Monsieur a. P. soutient avoir été embauché par la SARL S. en contrat à durée indéterminée à compter du 5 février 2018, en qualité de Commercial, avec un salaire net de 1.900 euros par mois hors commissions.

Par requête en date du 29 janvier 2020 reçue au greffe le 3 février 2020, Monsieur a. P. a saisi le Tribunal du travail en conciliation des demandes suivantes :

* non-paiement de salaire : 5 700 euros,

* non-paiement de commissions : 810,74 euros,

* non-paiement de frais : 200 euros,

* remise de l'attestation Pôle Emploi et du solde de tout compte.

Aucune conciliation n'ayant pu intervenir, le dossier a fait l'objet d'un renvoi devant le Bureau de Jugement.

Par requête en date du 1er juillet 2020 reçue au greffe le 2 juillet 2020, Monsieur a. P. a saisi le Tribunal du travail en conciliation des demandes suivantes :

* dire et juger que la SARL S. a unilatéralement réduit son salaire à compter du mois d'octobre 2018,

* dire et juger que la SARL S. a cessé de le rémunérer à compter du mois de février 2019,

* dire et juger que l'employeur a exécuté de mauvaise foi le contrat de travail,

* dire et juger qu'il en résulte une faute de l'employeur dans l'exécution du contrat de travail engageant sa responsabilité contractuelle,

* dire et juger que la rupture de la relation d'emploi liant les parties s'analyse en un licenciement,

* dire et juger que son licenciement ne repose pas sur un motif valable,

* dire et juger que son licenciement présent un caractère abusif tant en son principe qu'en sa mise en œuvre,

* en conséquence,

* condamner la SARL S. au paiement des sommes suivantes :

* dommages et intérêts pour exécution fautive du contrat de travail : 20 000 euros,

* rappel de salaire : 846,40 euros,

* dommages et intérêts pour licenciement abusif tant en son principe qu'en sa mise en œuvre, en indemnisation du préjudice moral et matériel : 33 000 euros,

* indemnité de licenciement : 1 198,17 euros bruts,

* indemnité compensatrice de préavis : 2 298,40 euros bruts,

* indemnité compensatrice de congés payés : à parfaire,

* le tout avec intérêts légaux de droit sur ces sommes à compter de la convocation devant le bureau de conciliation du Tribunal du travail,

* condamner la SARL S. à la remise des documents rectifiés suivants : intégralité des bulletins de salaire régularisés, solde de tout compte, certificat de travail et attestation Pôle Emploi, sous astreinte de 150 euros par jour de retard à compter du prononcé de la décision à intervenir,

* prononcer l'exécution provisoire de la décision à intervenir,

* condamner la SARL S. aux dépens envers la Trésor, conformément à l'article 51 de la loi n° 446 portant création d'un Tribunal du travail.

À l'audience de conciliation, Monsieur a.
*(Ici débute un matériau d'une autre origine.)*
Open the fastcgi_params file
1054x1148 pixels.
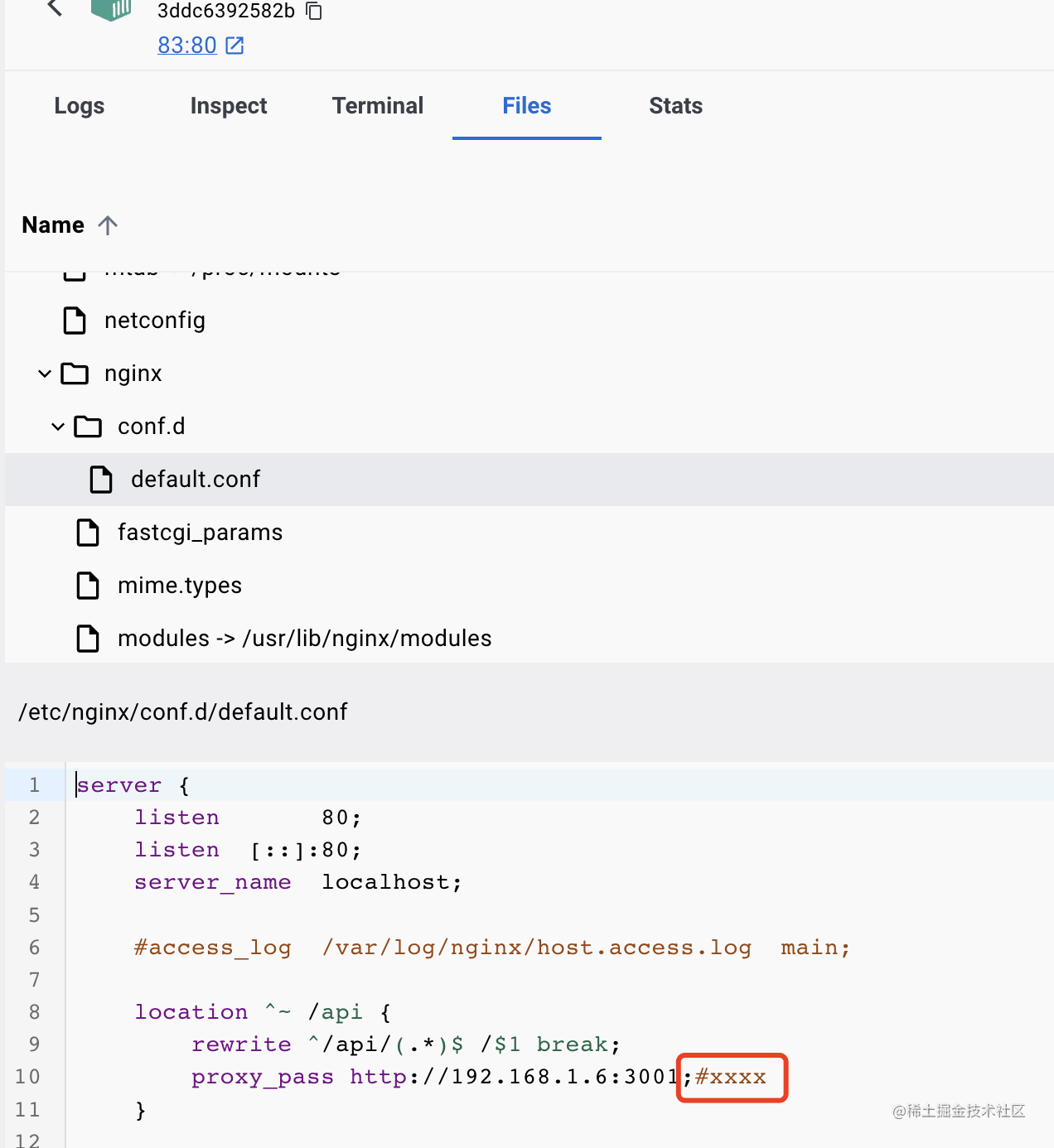point(200,533)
P. a complété ses demandes de la manière suivante :

* indemnité compensatrice de congés payés : 2 758,08 euros,

* indemnité de licenciement : 1 379,04 euros,

* perte de chance de bénéficier de l'assurance chômage : 18 068,40 euros.

Aucune conciliation n'ayant pu intervenir, le dossier a fait l'objet d'un renvoi devant le Bureau de Jugement.
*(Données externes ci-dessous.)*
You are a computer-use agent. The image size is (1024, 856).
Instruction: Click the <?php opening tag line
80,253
Monsieur a. P. a déposé des conclusions le 22 octobre 2020 dans lesquelles il demande au Tribunal de :

* prononcer la jonction des instances enrôlées sous les numéros 48-2019/2020 et 15-2020/2021,

* dire et juger que la SARL S. a unilatéralement réduit son salaire à compter du mois d'octobre 2018,

* dire et juger que la SARL S. a cessé de le rémunérer à compter du mois de février 2019,

* dire et juger que l'employeur a exécuté de mauvaise foi le contrat de travail,

* dire et juger qu'il en résulte une faute de l'employeur dans l'exécution du contrat de travail engageant sa responsabilité contractuelle,

* dire et juger que la rupture de la relation d'emploi liant les parties s'analyse en un licenciement,

* dire et juger que son licenciement ne repose pas sur un motif valable,

* dire et juger que son licenciement présent un caractère abusif tant en son principe qu'en sa mise en œuvre,

* en conséquence,

* condamner la SARL S. au paiement des sommes suivantes :

* rappel de salaire : 6 710,74 euros,

* rappel de salaire sur commission : 810,74 euros,

* rappel de salaire : 846,40 euros,

* dommages et intérêts pour exécution fautive du contrat de travail : 20 000 euros,

* dommages et intérêts pour licenciement abusif tant en son principe qu'en sa mise en œuvre, en indemnisation du préjudice moral et matériel : 33 000 euros,

* dommages et intérêts au titre de la perte de chance de bénéficier de l'assurance chômage à hauteur de 18 068,40 euros,

* indemnité de licenciement : 1 198,17 euros bruts,

* indemnité compensatrice de préavis : 2 298,40 euros bruts,

* indemnité compensatrice de congés payés : 2 758,08 euros bruts,

* le tout avec intérêts légaux de droit sur ces sommes à compter de la convocation devant le bureau de conciliation du Tribunal du travail,

* condamner la SARL S. à la remise des documents rectifiés suivants : intégralité des bulletins de salaire régularisés, solde de tout compte, certificat de travail et attestation Pôle Emploi, sous astreinte de 150 euros par jour de retard à compter du prononcé de la décision à intervenir,

* prononcer l'exécution provisoire de la décision à intervenir,

* condamner la SARL S. aux dépens envers la Trésor, conformément à l'article 51 de la loi n° 446 portant création d'un Tribunal du travail.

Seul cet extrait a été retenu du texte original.